Children not only need more executive control to inhibit movement since they have a greater drive to move - they also have less executive control overall, since the prefrontal, the brain region primarily responsible for executive control, is continuing to develop up until the mid-twenties. In addition, autism is associated with a generalized impairment in executive functioning, including impaired executive control - and if the individual has ADHD as well, a frequent comorbid condition, this is even more true.
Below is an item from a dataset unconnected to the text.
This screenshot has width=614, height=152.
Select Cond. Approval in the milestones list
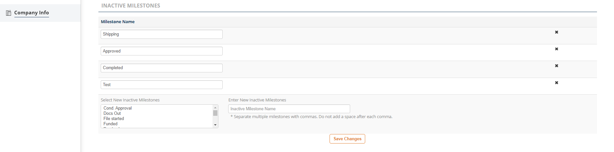click(117, 108)
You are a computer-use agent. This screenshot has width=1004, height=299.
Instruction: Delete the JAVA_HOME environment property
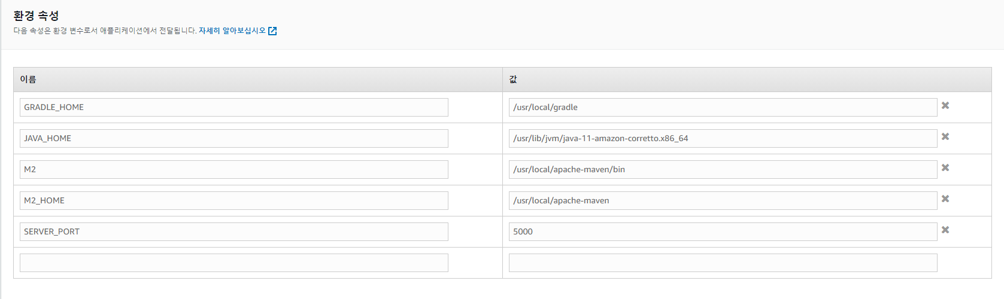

A child with impaired executive control being required to inhibit activity during developmentally inappropriate prolonged sedentary activities requiring intense mental focus is extremely prone to executive fatigue. This is probably one of the big reasons that, despite the common recommendation that autistic children receive 30 to 40 hours a week of ABA treatment, better outcomes have actually been reported for children who receive less-frequent ABA treatment. Lower intensity treatment presents the child with learning opportunities with less risk of triggering executive fatigue.

This is the same reason why 4 and 5 year old typically developing children, if they are in formal preschool or kindergarten educational settings, frequently attend for half-days or every second weekday, resulting in much less time per week in formal educational settings than older children. Unfortunately, many people who recognize the increased need for downtime and physical activity in young typically developing children are nonetheless willing to require many hours of effortful control in same-age or even younger developmentally disabled children, despite the needs for downtime and activity being the same or greater in many of these children. Few people who support early intensive ABA for autistic toddlers would be comfortable with a daycare program that expects 18 month old typically developing children to sit still and focus on academic tasks for 30-40 hours a week. Is it surprising that a child subjected to such developmentally inappropriate instruction might experience escalating distress responses?